ANALYTICAL ARCHITECTURE

The +3939% result is the outcome of an investment platform developed over more than eight years. Market analysis involves over 15 specialized professionals, including quants, risk managers, fundamental analysts, traders and portfolio managers. Each investment decision goes through multiple stages of analytical review and is made collectively.

The fund uses institutional data sources such as Bloomberg, Refinitiv, FactSet, S&P Capital IQ Pro, Nasdaq ITCH/LOBSTER, XBRL aggregators, and other professional platforms. These tools provide access to tick-level data, order books, option chains, news flows, corporate reporting, and alternative signals such as insider activity and buyback parameters. Based on this data, tens of thousands of features are generated to describe price dynamics, liquidity structure, risk premiums, macroeconomic conditions, and factor models of value and growth.

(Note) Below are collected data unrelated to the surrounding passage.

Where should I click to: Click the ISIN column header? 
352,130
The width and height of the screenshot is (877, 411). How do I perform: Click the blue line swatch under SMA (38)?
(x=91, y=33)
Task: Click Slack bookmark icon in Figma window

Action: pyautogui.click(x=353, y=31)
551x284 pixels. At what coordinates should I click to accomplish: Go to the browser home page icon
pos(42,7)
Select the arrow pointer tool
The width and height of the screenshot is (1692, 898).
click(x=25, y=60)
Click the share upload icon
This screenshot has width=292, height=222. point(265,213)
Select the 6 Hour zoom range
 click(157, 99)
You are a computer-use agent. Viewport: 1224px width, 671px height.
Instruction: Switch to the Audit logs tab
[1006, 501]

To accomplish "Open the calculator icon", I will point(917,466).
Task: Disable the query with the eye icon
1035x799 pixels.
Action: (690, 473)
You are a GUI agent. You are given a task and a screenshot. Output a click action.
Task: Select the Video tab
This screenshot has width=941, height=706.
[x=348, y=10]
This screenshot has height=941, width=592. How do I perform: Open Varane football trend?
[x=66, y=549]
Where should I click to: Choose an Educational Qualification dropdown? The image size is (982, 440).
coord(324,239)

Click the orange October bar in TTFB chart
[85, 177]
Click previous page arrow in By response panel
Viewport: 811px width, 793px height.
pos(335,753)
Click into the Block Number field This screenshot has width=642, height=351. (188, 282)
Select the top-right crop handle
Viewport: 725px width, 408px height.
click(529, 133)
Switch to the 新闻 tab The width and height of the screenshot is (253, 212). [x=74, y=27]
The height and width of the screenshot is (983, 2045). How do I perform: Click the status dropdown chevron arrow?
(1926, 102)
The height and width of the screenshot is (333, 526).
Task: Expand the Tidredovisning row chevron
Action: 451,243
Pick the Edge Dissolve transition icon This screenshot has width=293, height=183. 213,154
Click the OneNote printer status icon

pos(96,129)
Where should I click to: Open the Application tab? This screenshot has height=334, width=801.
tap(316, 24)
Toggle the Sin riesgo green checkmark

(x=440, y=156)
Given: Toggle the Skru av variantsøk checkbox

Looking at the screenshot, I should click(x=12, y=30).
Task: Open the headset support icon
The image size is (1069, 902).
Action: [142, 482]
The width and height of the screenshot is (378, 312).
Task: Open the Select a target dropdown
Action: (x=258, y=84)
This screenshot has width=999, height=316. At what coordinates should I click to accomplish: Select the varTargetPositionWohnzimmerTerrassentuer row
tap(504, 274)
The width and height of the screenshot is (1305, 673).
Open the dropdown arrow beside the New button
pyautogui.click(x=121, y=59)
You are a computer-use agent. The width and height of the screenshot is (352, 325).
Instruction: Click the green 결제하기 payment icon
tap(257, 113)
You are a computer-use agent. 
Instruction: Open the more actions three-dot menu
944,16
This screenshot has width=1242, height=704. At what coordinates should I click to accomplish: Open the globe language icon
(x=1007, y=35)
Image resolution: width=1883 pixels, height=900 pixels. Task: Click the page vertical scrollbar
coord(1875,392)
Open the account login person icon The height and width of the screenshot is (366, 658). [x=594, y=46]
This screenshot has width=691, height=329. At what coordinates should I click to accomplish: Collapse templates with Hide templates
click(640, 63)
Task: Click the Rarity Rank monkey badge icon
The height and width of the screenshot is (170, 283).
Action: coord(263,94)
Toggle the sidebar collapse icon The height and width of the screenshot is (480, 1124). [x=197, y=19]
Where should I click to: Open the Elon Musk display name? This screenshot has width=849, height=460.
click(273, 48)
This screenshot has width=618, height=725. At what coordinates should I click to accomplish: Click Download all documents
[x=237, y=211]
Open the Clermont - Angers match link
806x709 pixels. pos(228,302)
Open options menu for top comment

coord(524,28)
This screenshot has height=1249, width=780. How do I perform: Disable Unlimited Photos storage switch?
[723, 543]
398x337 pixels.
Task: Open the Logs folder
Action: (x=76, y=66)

A key element of the infrastructure is the fund’s own server cluster, capable of processing more than 1 TB of data per minute. Such computational capacity is rare even among large banks, giving IBF TRUST a substantial technological advantage.

TECHNOLOGY AND HUMAN CONTROL

IBF TRUST actively applies modern analysis methods including machine learning, neural networks, signal ensembles, factor models, and agent-based modeling. All algorithms undergo walk-forward testing and regular stress tests to detect and eliminate overfitted or unstable strategies. However, despite the extensive use of automation, the final decision is always made by human experts: analysts re-check fundamental drivers, portfolio managers determine position sizing, risk managers monitor limits, and traders evaluate liquidity and execution feasibility.

Thus, technological power is complemented by human quality control, reducing the risk of errors typical for fully automated systems.

RISK MANAGEMENT SYSTEM

IBF TRUST follows institutional-level risk control standards. The fund applies exposure limits by country, sector and asset class, uses a multi-level stop system (initial / soft / hard), and incorporates automatic safeguards including kill-switch protocols and trading pauses in case of deviations from accepted risk parameters. Every trade is logged with a precise timestamp, enabling retrospective analysis and continuous methodology monitoring.

An additional factor of reliability is immutability: the fund does not edit historical trade data. The private channel includes a complete archive enabling investors to track real execution performance over time.

RESULTS OF THE YEAR

For 2025, IBF TRUST demonstrated a result that significantly exceeds the performance of most global hedge funds. Returns were achieved without the use of leverage, within strict risk controls and in compliance with Islamic investment principles, excluding speculative or questionable assets.

A challenging year for the global economy acted as a stress test: many financial companies experienced declining returns and higher risks. Against this backdrop, IBF TRUST’s results confirm the effectiveness of its investment methodology, the maturity of its risk management framework, and the ability of its infrastructure to function under high volatility.

IBF TRUST unites three key elements that are rarely found together: access to institutional-level data, a cutting-edge analytical architecture, and human decision oversight. The fund’s private channel is a live broadcast of real investment activity rather than forecasts or marketing materials. For this reason, the +3939% performance is not perceived as an exception, but as a logical result of a systematic approach.

These results reinforce the status of IBF TRUST as a technologically advanced and methodologically mature institutional player capable of consistently outperforming the market and maintaining stable efficiency in the long term.